Most people who have seen the fan-produced version of this movie, subtitled "The Recobbled Cut," agree that in its originally-intended form The Thief and the Cobbler would have been gorgeous. As it is, this legendary unfinished film has had a wide influence on other projects -- most notably the Disney film Aladdin, which lifts heavily from the film's overall look and character designs (many Disney animators worked with Williams on Roger Rabbit), and on the Tomm Moore film The Secret of Kells in its approach to character and set designs based on traditional regional art.

I recognize that in many ways Richard Williams shot himself in the foot.  He'd gotten used to years of working slowly on his masterpiece, but hadn't properly geared himself up to finish it.  But he also made the mistake of throwing in his lot with people who didn't (and frankly couldn't) see the project in the same light he did.  He was busy creating an animated artwork, while the studio saw only a cartoon product it could package and sell.  And the world is worse off for what the studio ended up doing to his creation.  (I know there are fans of the movie as it currently exists who read my blog, so humblest apologies if my opinion offends you.)

========================================

__Written tasks__:
1. List every film the passage about The Thief and the Cobbler names by title, leaving out the subtitle of the fan-produced version.
2. Carry on the passage about The Thief and the Cobbler from its final sentence.

__Dataset section__:

========================================

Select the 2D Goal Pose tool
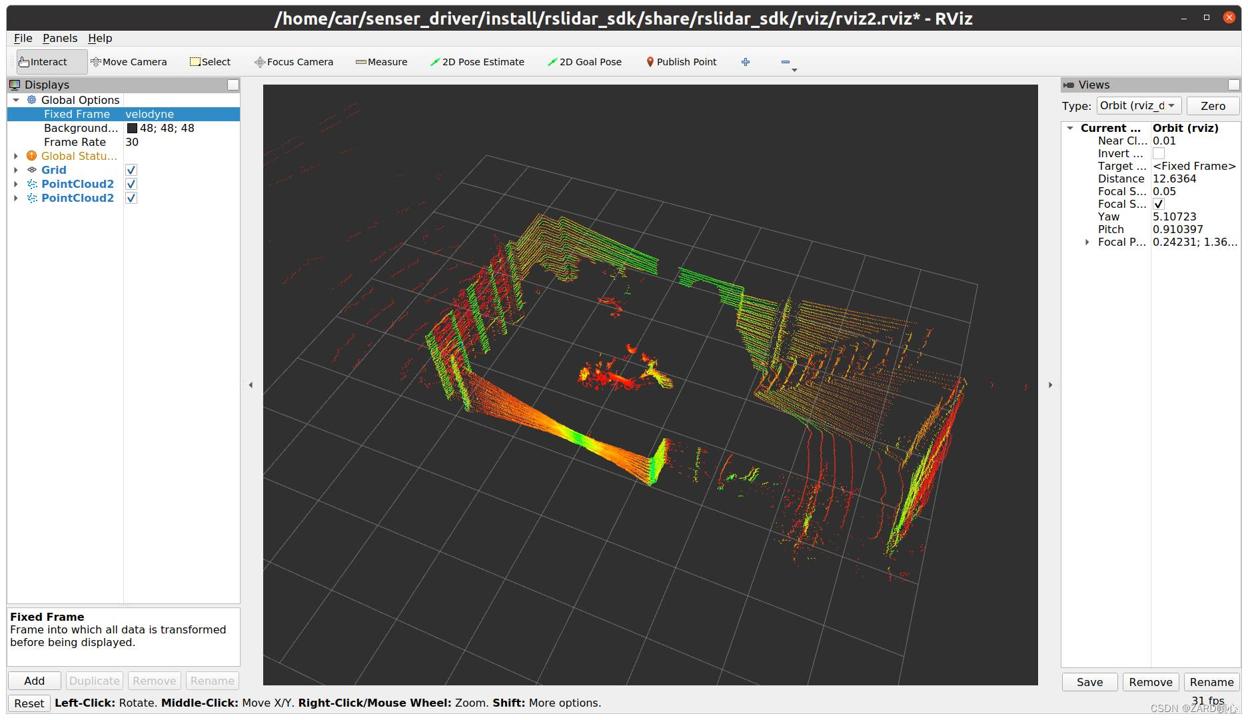 click(584, 62)
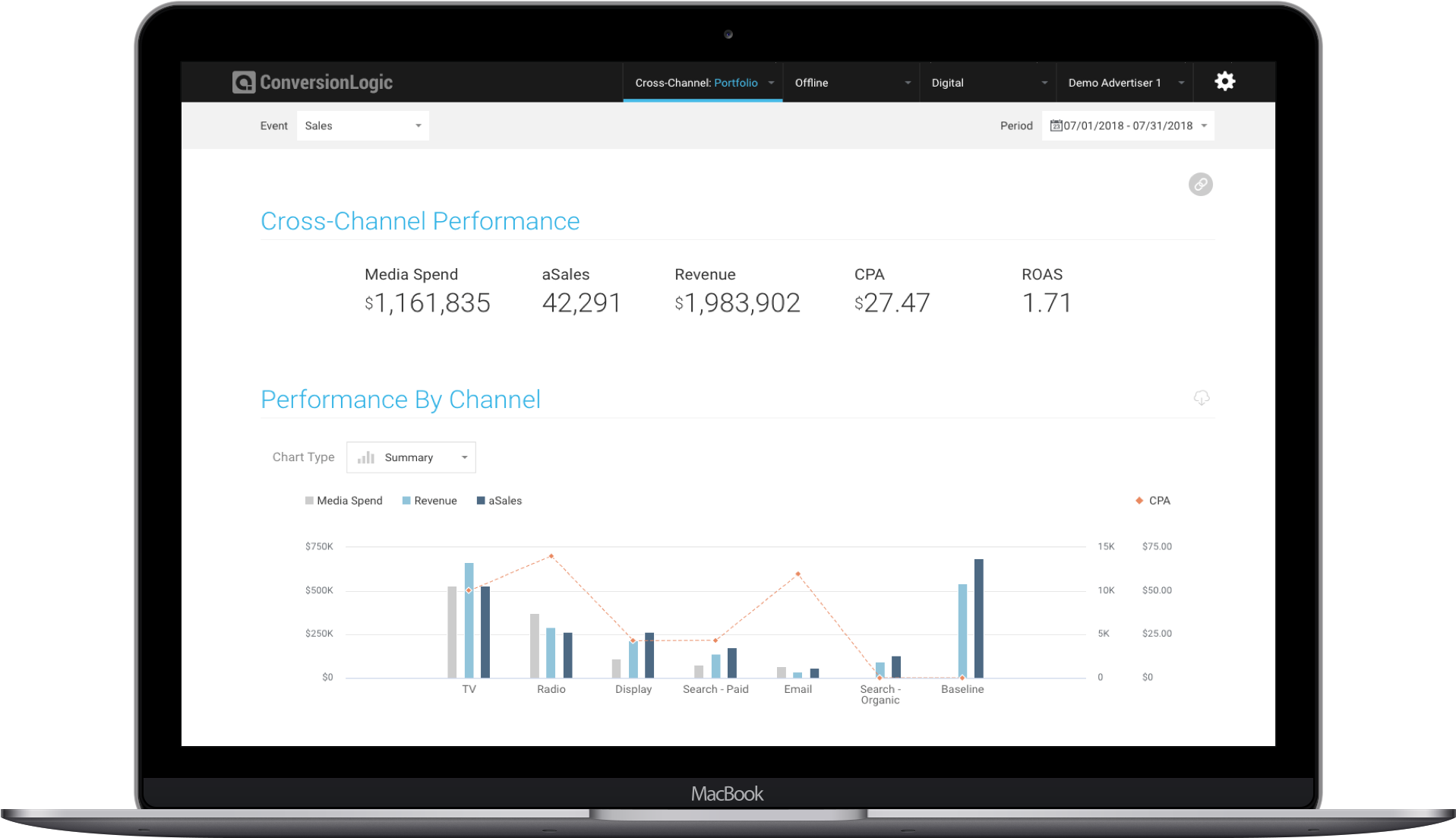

========================================

__Answers for the tasks__:
1.
The Thief and the Cobbler
Aladdin
Roger Rabbit
The Secret of Kells

2.
Here's the thing: I know there are opportunities I've missed, things I've let slip by.  There are plenty of people who recognize this as one of my personal failings.  But why does no one stop to think that it works both ways -- that (not to sound too cocky here) perhaps there are people who missed out on collaborating with me because they were in too much of a hurry to let me work at my own pace?

Just a thought.  And, as usual, one that took several hours to articulate.  But that's how I roll.